So speaks Norman McNamara in his recent BBC Devon interview this week.

Norman McNamara

This may seem like a silly thing to say, but the perception of some of “people living  with dementia” can be engulfed with huge assumptions and immense negativity.

The concept of ‘living well with dementia’ has therefore threatened some people’s framing of a person who happens to have one of the hundred or so diagnoses with dementia.

It’s possible memory might not be massively involved for someone who has been diagnosed with a dementia.

Or as “Dementia Friends” put it, “Dementia is not just about memory loss.”

Norman McNamara and Sir Terry Pratchett are people who are testament to this.

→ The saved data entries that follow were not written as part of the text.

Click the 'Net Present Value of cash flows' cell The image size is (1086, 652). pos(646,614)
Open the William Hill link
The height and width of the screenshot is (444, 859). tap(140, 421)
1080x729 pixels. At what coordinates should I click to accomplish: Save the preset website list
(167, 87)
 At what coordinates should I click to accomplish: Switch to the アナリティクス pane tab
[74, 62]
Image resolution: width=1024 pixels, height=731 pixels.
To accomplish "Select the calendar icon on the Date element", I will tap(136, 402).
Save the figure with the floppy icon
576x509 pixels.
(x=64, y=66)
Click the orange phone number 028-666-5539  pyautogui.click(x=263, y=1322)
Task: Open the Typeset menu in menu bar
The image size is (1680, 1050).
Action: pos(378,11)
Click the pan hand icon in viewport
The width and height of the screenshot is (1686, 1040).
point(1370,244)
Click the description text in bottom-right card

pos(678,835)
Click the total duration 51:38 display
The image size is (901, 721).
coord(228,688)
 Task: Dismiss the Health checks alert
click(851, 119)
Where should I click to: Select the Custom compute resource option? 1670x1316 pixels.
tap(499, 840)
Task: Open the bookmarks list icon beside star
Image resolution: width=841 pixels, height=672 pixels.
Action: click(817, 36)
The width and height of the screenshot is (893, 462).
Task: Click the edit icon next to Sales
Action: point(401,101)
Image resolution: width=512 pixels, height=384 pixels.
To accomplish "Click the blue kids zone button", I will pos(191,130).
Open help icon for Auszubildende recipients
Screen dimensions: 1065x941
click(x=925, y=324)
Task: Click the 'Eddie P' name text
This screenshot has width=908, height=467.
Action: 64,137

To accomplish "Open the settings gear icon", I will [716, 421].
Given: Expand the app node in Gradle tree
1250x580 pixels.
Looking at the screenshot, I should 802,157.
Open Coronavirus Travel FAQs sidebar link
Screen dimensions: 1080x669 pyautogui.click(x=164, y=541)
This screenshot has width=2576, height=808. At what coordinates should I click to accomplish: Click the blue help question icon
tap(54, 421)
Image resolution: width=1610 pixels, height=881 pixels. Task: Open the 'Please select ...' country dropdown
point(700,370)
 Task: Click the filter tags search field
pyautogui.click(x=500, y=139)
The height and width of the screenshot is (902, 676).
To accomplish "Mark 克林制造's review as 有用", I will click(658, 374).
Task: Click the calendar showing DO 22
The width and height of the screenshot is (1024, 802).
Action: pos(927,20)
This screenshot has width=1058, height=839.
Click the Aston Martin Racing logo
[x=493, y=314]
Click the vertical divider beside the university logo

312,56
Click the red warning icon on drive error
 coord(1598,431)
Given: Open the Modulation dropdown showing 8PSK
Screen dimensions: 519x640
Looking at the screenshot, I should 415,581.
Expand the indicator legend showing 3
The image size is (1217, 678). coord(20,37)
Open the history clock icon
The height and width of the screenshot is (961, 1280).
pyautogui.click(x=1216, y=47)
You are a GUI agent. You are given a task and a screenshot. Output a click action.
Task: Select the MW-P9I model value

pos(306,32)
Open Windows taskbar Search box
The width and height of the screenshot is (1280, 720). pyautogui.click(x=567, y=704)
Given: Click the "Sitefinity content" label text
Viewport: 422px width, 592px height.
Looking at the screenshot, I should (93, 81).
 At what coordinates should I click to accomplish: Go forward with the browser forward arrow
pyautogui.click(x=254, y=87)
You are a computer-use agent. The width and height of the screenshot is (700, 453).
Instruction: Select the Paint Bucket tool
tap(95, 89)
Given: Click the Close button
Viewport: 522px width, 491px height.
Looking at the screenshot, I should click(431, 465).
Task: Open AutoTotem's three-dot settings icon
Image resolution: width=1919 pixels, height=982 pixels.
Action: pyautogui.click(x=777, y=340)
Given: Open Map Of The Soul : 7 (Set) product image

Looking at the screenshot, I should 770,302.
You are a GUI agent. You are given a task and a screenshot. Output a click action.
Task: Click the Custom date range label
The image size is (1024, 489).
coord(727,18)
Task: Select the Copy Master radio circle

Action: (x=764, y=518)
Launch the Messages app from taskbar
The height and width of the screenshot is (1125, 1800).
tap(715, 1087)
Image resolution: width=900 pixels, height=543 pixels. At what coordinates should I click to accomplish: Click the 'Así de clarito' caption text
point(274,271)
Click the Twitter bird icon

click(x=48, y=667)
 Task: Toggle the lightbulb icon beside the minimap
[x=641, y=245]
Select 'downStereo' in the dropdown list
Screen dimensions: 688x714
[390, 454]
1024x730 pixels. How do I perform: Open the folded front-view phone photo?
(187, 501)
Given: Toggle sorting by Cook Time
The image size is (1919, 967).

“If you made a mistake, would you laugh it off to yourself and say ‘Ha, ha, maybe it’s because I have dementia.””

If somebody else made a mistake, would you laugh at that person and say ‘Ha, ha, maybe it’s because you have dementia.” Definitely not.

There are about a hundred different underlying causes of dementia.

“Dementia” is as helpful a word as “cancer”, embracing a number of different conditions tending to affect different people of different ages, with some similarities in each condition which part of the brain tend to be affected.

These parts of the brain, tending to be affected, means it can be predicted what a person with a medical type of dementia might experience at some stage.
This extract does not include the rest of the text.